LA OLIVETTI DOPO OLIVETTI, PRODOTTO E ARCHITETTURE
La storia del design italiano è anche una storia di imprenditoria illuminata, e di rapporti mutualmente fruttuosi tra designer e committenza. La parabola della Olivetti, un’azienda in grado di attrarre progettisti visionari come Ettore Sottsass, Mario Bellini, Michele De Lucchi, Gae Aulenti e tanti altri mettendoli nelle condizioni di creare oggetti poi diventati iconici e insieme di rinnovare in profondità la cultura progettuale e architettonica di un paese che usciva dal doppio trauma della dittatura e della guerra, è in questo senso esemplare.

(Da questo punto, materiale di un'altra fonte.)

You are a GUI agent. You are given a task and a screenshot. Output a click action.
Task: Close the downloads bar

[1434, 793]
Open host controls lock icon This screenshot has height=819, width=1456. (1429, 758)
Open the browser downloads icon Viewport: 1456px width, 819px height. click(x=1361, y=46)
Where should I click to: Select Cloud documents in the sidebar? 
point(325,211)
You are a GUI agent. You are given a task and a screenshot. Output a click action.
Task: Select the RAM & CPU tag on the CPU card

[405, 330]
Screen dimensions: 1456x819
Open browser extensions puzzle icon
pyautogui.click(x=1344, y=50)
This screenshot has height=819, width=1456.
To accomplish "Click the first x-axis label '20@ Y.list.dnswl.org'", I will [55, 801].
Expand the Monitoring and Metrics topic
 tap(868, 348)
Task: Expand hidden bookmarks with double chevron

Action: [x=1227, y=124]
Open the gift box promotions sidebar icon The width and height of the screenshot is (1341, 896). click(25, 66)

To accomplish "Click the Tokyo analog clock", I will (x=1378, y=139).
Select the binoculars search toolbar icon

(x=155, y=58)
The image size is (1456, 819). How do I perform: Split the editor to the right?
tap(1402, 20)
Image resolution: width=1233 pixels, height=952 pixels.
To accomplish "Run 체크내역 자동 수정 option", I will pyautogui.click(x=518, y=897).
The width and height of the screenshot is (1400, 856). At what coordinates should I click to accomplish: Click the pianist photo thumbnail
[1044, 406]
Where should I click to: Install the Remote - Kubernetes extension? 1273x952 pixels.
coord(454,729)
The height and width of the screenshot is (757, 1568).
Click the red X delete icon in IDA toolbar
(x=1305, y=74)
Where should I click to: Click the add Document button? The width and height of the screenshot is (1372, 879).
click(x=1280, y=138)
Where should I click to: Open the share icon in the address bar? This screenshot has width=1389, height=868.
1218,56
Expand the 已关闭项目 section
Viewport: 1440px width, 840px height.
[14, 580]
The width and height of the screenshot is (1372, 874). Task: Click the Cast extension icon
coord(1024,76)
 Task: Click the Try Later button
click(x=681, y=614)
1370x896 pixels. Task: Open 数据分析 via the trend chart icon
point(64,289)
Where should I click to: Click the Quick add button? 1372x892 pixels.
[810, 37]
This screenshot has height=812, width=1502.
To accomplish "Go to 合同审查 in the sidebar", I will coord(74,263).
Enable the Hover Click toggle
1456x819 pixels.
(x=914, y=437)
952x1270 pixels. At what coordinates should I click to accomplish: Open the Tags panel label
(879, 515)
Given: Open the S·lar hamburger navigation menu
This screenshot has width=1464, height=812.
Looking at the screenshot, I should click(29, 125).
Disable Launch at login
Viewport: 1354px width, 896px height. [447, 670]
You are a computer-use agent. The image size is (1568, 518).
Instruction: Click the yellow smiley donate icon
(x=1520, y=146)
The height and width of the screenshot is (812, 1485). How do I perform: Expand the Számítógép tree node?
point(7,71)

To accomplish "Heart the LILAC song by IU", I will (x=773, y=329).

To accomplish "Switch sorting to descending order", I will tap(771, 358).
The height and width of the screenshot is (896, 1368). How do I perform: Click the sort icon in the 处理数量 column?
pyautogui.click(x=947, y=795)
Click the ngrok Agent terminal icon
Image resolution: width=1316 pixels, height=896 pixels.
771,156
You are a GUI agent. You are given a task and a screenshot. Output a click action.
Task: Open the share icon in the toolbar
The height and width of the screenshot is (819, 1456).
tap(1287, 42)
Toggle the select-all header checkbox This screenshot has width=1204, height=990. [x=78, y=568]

La storia, però, non si esaurisce con la scomparsa di Adriano Olivetti, avvenuta nel febbraio del 1960. I due documentari di Davide Maffei, “Paradigma Olivetti” e “Prospettiva Olivetti”, presentati in première mondiale, ricostruiscono le vicende dell’azienda di Ivrea nel dopo-Olivetti, rispettivamente dal punto di vista della produzione (nel passaggio dalla meccanica all’elettronica e all’informatica) e dell’architettura.
ABITARE L’ARCHITETTURA
Oggetto di un rinnovato interesse, per lo meno a giudicare dal gran numero di pagine Instagram che se ne occupano e dalla loro presenza sulle pagine delle riviste, le grandi architetture brutaliste hanno suscitato reazioni ambivalenti nei loro abitanti. Le Vele di Scampia, il grande complesso abitativo progettato da Franz di Salvo completato nel 1975 nella periferia di Napoli, si sono col tempo trasformate nel ghetto che gli spettatori di tutto il mondo hanno visto nel film “Gomorra” e sono state in parte abbattute. “La Nave”, il film d’esordio del regista Hans Wilschut, racconta la vita nei quattro giganti di cemento soffermandosi sugli sforzi degli abitanti per riacquistare il controllo delle proprie vite in un contesto decisamente complesso. “Next Sunday”, di Marta Bogdanska, si concentra su un’architettura incompiuta – il quartiere fieristico Rashid Karami di Tripoli (in Libano, a pochi kilometri da Beirut) disegnato da Oscar Niemeyer e abbandonato, senza essere ultimato, nel 1975 – e mostra come alcuni giovani si siano appropriati dello spazio, e delle rovine dei quindici edifici previsti dal progetto dell’architetto brasiliano, trasformandoli in un enorme playground.
TUTTO SUL DESIGN OLANDESE
Ironico, minimalista, sperimentale, il design olandese si è imposto sulla scena internazionale grazie alla sua capacità di vendere non semplici prodotti ma idee e concetti. Dagli anni Novanta, con la nascita del collettivo Droog Design e la nascita di icone come la Knotted Chair di Marcel Wanders (una seduta realizzata a partire da una “corda” tecnologica intrecciata e annodata che rendeva ozioso distinguere con precisione tra artigianato e industria) e la cassettiera Chest of Drawers di Tejo Remy, fino alle ricerche più recenti passando per lo stile opulento di Studio Job, il DNA progettuale del paese si è andato arricchendo di molte sfaccettature. Il film “It’s Dutch Design” di Elbe Stevens racconta questa storia.